NASCAR insiders react to overhauled practice, qualifying format in 2025
Last season it felt like NASCAR got too creative with qualifying. Now, there are new rules for practice and qualifying sessions in 2025. For fans and the sport, both changes are in the positive direction.
Practices have expanded from 20 minutes to 25 minutes at most tracks. There will be a 50-minute practice at the Daytona 500. Of course, NASCAR will have expanded practice sessions at new tracks, configurations, and new car setups.
When it comes to qualifying, NASCAR has gotten rid of the complicated Group A and B system that they were using in the second half of 2024. Thank goodness.
Jeff Gluck of Jordan Bianchi of The Athletic reacted to the changes on The Teardown podcast. They seem to be in agreement.

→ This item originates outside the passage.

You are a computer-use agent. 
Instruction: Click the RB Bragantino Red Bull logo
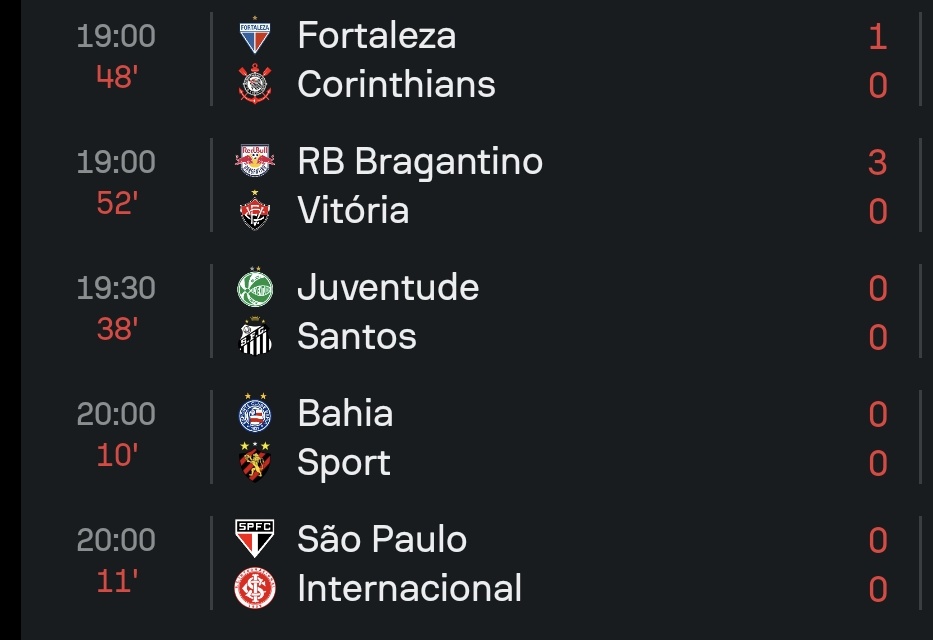coord(254,162)
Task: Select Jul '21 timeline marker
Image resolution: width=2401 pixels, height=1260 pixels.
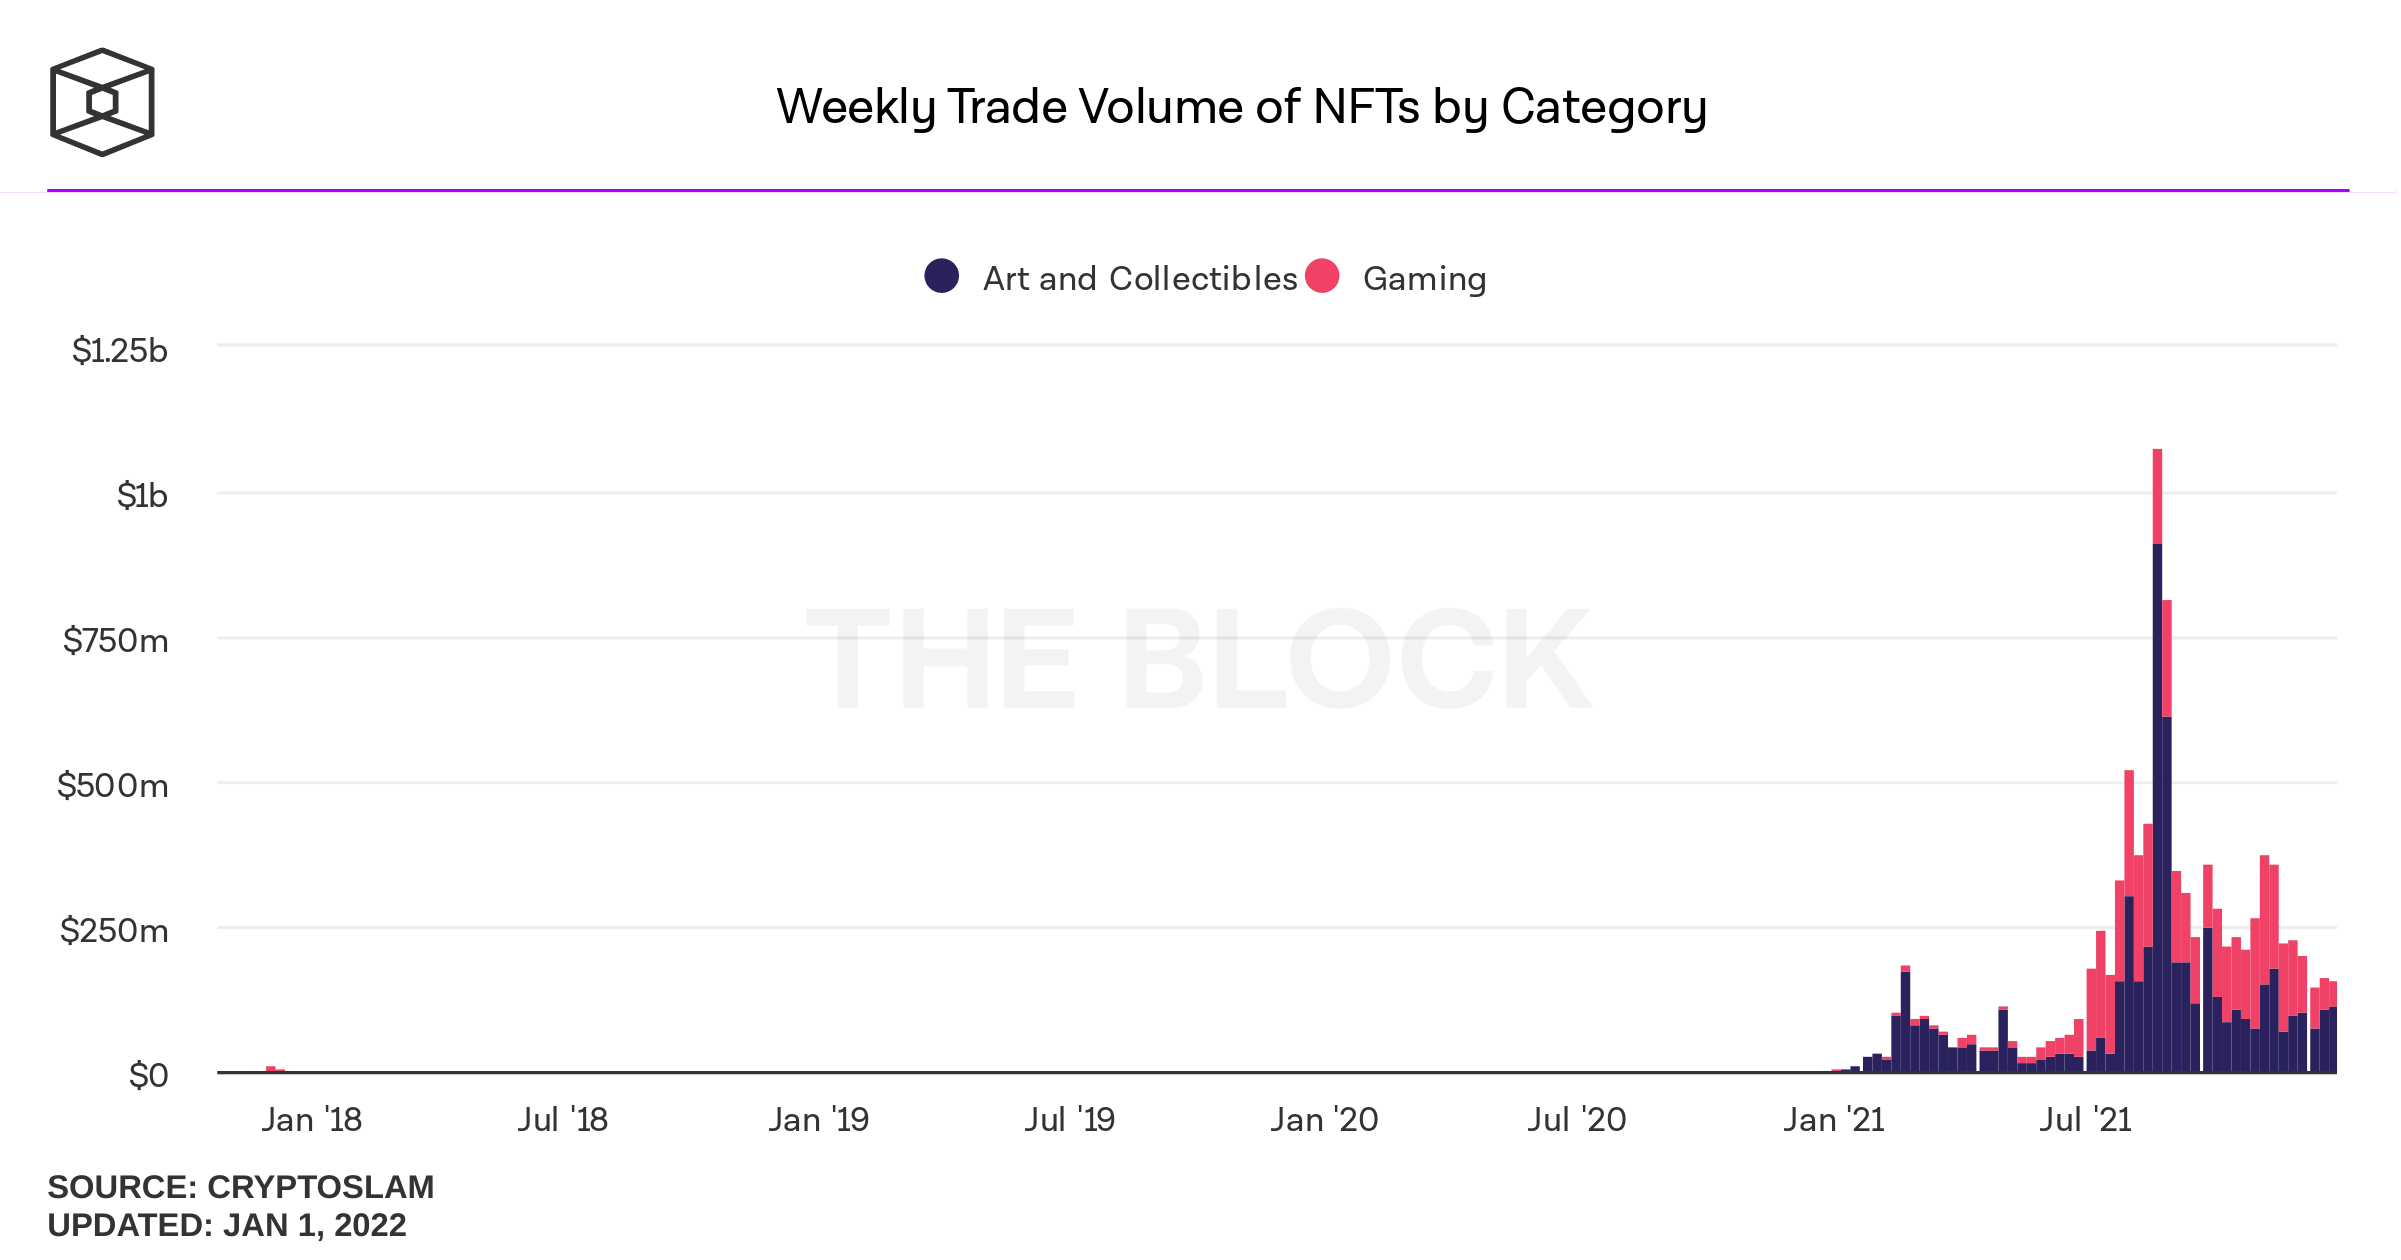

“The big takeaway I would say is that it’s single-round qualifying most places now,” Gluck said. “So, no more knockout qualifying. And your starting position is just based on where you qualify, rather than your qualifying group. So, you like that? Seems to simplify it.”
He didn’t get any pushback from his cohost, for once.
“It seems like it’s a more straightforward approach,” Bianchi responded. “I know at the end of last year people I talked to on the team and NASCAR side there was a lot of, I wouldn’t say frustration, there was just a lot of, we need to make this simpler. We need to make this more straightforward and easy to understand. … This seems like this is a better solution.”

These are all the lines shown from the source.